Reproduce exactly the lines below from the one containing "Open the Инструменты menu" through the one containing "763x537 pixels.", including both, and nothing else.

START ENTRIES SUPPLIED

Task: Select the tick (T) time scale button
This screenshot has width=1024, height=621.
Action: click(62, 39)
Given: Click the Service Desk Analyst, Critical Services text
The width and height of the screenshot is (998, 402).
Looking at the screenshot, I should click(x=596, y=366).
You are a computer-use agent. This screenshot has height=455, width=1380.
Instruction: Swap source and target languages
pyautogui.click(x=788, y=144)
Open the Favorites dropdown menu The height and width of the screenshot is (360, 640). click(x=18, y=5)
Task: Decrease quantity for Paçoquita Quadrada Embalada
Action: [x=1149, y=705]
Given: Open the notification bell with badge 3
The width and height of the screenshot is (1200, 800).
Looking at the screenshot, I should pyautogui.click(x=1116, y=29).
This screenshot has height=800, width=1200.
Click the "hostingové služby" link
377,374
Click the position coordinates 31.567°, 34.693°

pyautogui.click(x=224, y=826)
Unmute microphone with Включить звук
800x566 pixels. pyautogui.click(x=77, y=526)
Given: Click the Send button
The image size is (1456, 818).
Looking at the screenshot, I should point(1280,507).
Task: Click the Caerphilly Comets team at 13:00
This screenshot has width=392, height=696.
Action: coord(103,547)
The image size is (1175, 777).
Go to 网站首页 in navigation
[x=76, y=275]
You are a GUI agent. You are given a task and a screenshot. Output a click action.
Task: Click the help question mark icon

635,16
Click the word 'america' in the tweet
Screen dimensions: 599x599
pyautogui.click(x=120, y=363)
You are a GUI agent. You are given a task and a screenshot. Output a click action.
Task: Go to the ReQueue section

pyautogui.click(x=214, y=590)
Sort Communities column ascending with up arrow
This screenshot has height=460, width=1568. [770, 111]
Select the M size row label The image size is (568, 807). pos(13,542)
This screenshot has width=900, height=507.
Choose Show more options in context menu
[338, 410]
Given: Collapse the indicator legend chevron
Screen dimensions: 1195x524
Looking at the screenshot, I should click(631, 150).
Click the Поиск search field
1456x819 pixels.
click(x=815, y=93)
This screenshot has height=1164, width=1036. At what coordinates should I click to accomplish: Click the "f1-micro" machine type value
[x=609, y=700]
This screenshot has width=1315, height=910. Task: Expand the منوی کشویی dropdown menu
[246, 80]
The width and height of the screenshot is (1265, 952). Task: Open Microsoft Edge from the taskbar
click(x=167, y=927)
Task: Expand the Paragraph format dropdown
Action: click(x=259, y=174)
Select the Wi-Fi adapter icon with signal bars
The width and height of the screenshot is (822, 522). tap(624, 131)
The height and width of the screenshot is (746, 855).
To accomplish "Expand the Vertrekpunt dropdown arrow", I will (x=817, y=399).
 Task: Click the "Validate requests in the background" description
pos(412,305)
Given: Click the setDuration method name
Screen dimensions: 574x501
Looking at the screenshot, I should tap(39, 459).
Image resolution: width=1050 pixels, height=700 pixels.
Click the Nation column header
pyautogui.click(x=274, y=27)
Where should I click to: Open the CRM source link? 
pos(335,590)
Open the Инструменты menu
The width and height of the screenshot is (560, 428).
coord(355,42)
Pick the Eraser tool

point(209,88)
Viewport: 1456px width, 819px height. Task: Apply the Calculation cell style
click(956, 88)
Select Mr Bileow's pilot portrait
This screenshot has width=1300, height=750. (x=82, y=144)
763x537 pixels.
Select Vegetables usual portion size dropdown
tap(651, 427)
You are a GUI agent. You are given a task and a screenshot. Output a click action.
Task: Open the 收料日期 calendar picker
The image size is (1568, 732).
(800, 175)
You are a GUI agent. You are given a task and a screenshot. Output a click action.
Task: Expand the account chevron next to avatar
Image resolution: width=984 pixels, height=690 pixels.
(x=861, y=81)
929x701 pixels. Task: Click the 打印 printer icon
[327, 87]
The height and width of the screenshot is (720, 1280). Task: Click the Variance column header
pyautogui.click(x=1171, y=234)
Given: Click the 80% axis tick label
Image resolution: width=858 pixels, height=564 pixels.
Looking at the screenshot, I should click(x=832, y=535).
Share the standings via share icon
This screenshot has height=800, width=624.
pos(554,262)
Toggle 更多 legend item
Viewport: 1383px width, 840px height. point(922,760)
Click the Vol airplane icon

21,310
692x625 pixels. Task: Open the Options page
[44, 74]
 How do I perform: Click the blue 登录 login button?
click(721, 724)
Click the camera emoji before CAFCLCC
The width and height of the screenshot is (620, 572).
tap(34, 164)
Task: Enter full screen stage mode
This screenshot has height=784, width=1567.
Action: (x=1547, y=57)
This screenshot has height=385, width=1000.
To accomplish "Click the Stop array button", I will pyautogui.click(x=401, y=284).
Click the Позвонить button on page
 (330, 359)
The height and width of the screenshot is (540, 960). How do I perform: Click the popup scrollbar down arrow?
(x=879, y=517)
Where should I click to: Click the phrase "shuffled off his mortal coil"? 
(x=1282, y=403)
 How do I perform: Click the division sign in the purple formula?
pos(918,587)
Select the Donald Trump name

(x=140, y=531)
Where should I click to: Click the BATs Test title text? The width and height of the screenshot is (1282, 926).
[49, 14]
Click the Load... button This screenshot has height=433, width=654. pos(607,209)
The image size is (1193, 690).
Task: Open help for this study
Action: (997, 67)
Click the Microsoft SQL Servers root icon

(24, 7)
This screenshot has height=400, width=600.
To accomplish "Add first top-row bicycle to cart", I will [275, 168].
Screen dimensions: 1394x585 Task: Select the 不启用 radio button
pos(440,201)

END ENTRIES SUPPLIED

▸ REPLY TO THE TASK
Open the Инструменты menu
The width and height of the screenshot is (560, 428).
coord(355,42)
Pick the Eraser tool

point(209,88)
Viewport: 1456px width, 819px height. Task: Apply the Calculation cell style
click(956, 88)
Select Mr Bileow's pilot portrait
This screenshot has width=1300, height=750. (x=82, y=144)
763x537 pixels.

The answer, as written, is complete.